Running one model in production is easy—running many isn’t.
At Cassandra, our Django app struggled to manage multiple Bayesian models with messy, fragile scripts. We solved it with Fleets: self-contained workflows that run in isolation, with Django just orchestrating a tiny generated script.
In this talk, I’ll show how we cut complexity from 150 lines to 20—and how you can scale complex workloads the same way.
Running statistical models in production sounds straightforward — until you have five of them, each with different dependencies, different runtimes, and different resource appetites. The gap between “a model that works in a notebook” and “a model that runs reliably at scale” is one of the most common engineering bottlenecks in the industry, and one of the least discussed. At Cassandra, we build Marketing Mix Models powered by Bayesian inference. For a long time, our Django monolith managed them through 150+ lines of hand-crafted scripts. Every new model meant manual developer work. Every new feature meant more drift.
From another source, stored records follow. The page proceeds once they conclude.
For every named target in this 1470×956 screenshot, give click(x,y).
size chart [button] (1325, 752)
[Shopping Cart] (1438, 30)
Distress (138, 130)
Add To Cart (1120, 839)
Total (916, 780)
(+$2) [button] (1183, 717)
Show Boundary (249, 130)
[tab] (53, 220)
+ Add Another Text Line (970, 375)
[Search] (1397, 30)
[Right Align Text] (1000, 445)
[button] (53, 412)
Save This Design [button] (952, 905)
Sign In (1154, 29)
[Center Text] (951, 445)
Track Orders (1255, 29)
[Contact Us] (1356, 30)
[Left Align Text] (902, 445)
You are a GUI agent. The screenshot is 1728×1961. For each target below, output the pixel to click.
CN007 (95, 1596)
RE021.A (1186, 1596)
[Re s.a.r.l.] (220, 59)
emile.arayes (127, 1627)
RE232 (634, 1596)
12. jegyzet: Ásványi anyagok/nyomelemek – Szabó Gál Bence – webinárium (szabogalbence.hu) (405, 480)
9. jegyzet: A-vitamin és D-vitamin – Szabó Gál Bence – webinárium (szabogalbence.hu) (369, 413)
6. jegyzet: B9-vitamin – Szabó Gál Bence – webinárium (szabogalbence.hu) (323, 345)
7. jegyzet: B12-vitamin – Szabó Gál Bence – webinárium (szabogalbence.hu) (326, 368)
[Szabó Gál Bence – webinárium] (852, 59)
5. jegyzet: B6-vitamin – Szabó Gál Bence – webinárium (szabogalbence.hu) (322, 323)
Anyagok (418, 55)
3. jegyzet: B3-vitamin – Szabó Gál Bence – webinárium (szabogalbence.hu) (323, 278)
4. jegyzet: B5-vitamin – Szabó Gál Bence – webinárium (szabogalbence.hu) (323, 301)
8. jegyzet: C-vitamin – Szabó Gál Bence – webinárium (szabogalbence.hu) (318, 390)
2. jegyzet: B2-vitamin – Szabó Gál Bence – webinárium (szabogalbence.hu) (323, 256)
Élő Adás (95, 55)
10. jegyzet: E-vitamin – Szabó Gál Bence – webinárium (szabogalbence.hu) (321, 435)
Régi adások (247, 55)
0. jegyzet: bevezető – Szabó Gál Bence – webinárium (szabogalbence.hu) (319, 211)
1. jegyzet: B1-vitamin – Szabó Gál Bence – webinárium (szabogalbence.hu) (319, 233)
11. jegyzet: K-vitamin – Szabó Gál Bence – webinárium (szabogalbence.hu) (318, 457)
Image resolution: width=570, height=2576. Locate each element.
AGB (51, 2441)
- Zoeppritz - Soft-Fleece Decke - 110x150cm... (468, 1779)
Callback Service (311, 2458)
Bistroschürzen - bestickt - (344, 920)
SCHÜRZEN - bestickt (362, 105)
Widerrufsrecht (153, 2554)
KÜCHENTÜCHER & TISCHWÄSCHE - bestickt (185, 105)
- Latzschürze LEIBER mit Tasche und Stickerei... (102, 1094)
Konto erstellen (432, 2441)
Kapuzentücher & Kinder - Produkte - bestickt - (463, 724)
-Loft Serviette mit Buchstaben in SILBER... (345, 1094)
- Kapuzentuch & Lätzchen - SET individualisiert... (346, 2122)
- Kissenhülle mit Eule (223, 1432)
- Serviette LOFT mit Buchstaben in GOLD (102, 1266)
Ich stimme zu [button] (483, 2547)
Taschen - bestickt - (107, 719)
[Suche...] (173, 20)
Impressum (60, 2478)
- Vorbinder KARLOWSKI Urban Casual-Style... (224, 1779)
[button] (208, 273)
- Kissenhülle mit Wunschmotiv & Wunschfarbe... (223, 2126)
So we built Fleets — a pattern where each computational workflow is a self-contained sequence of steps (data retrieval, preprocessing, model fitting, output) encapsulated behind a single callable entry point. Django generates the fleet script, dispatches it to an isolated runtime, and receives the result via callback. The fleet handles everything else.
In this talk, we’ll walk through the architectural decisions behind this pattern — how Python design principles (Template Method, Strategy, Facade, thin orchestration) took us from 150+ lines of fragile logic to a ~20-line generated script — and why the same approach applies to any Django project that needs to orchestrate complex, isolated workloads at scale.
You’ll leave with a reusable architectural pattern — not a product pitch.